Encontrando una familia

¡Hola a todos! Mi nombre es Ryan Flores. Como mi introducción dice, tengo quince años, estoy en mi segundo año de secundaria.

Un poco más de mí. He vivido la mayor parte de mi vida en Twin Falls, Idaho. Es un pequeño, y bastante religioso pueblo. Soy como cualquier otro adolescente. Me gusta pasar desapercibido… pero no demasiado. Sería más fácil si no tuviera el cabello púrpura. Cuando era pequeño traté de ser como cualquier niño. No quería ser diferente, estaba perfectamente conforme siento como cualquiera. Si me miras pensarías que era como cualquier otra niña. La cosa es que no era como cualquier otra niña, porque era un… chico.

Cuando era más joven me dijeron que tú nacías de la forma que debías vivir y eso era todo.
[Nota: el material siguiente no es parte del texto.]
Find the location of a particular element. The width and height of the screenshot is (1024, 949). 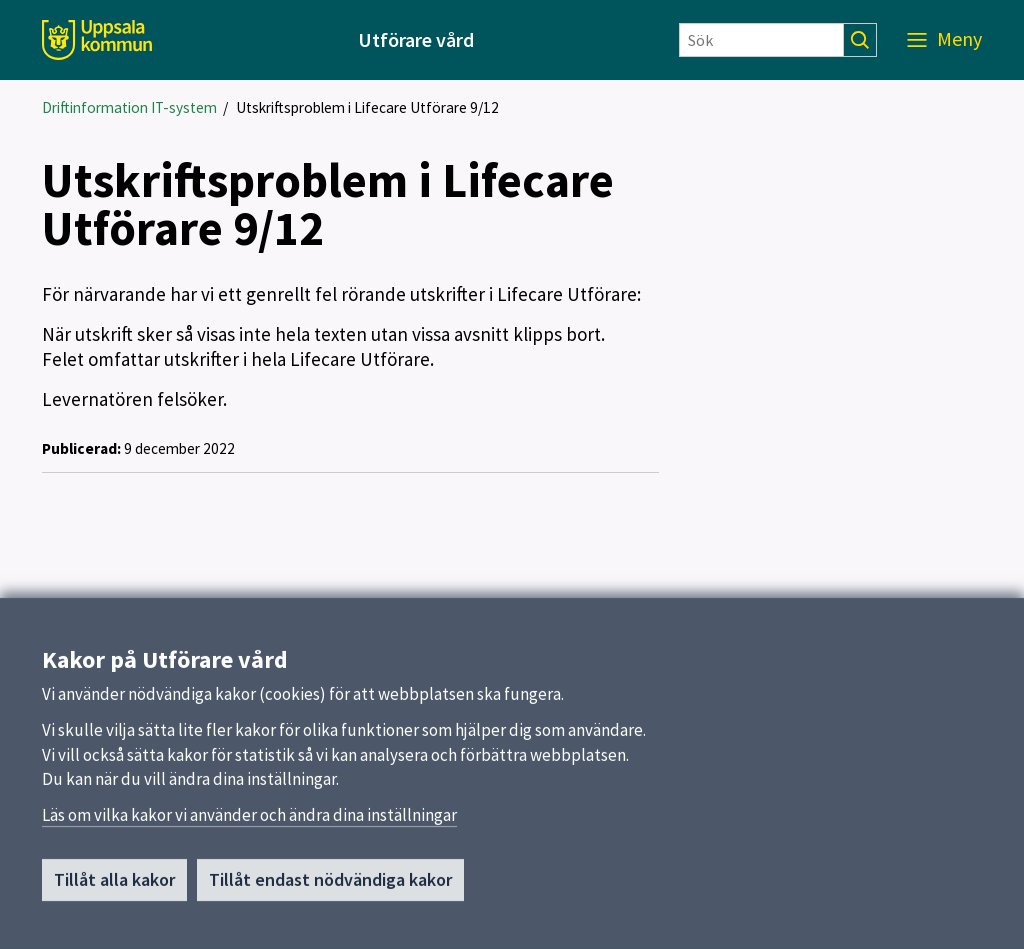

Tillåt alla kakor is located at coordinates (114, 886).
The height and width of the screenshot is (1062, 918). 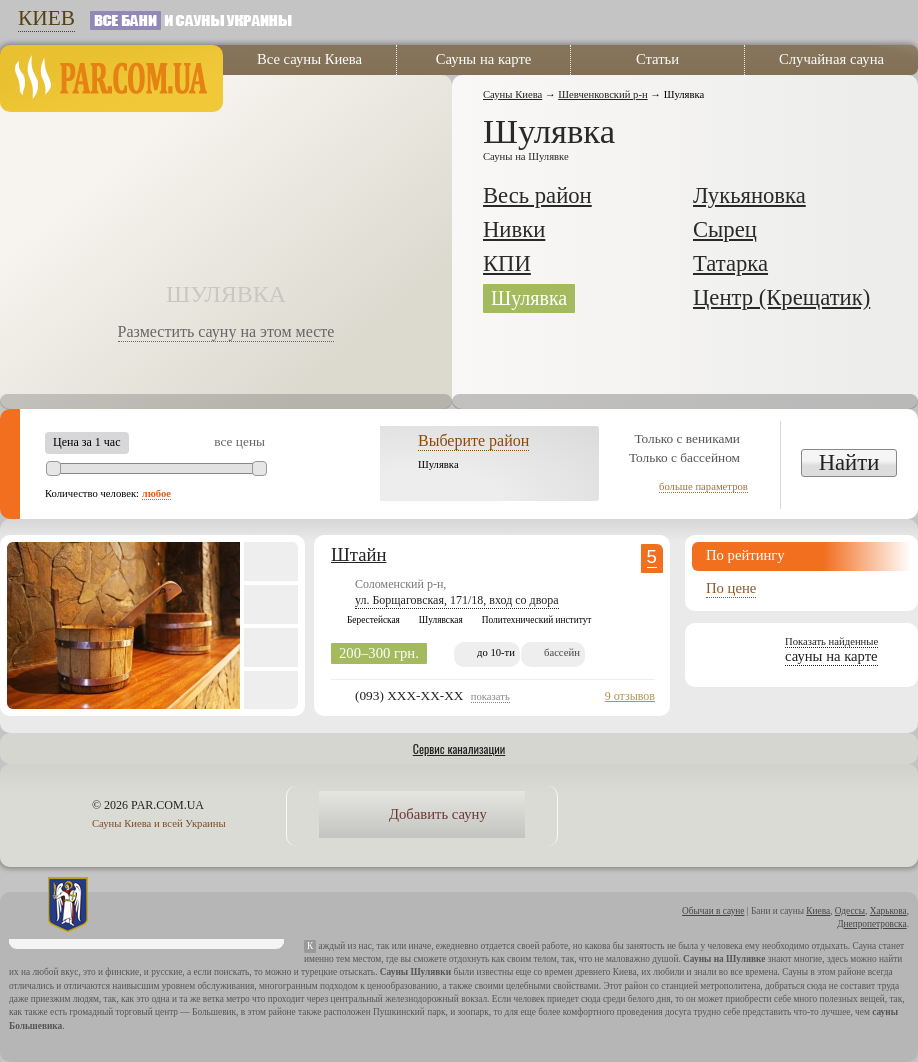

Dios te hizo así por una razón. No debes tener otros sentimientos. Se suponía que debías ponerte un vestido y que eso debe gustarte. Solamente creía que las cosas eran de la manera que debía ser, y que no podía hacer nada para cambiarlo. Eso fue hasta el año pasado.

El año pasado reconocí una parte de mí que con la que había estado inconscientemente luchando por años. Era un chico.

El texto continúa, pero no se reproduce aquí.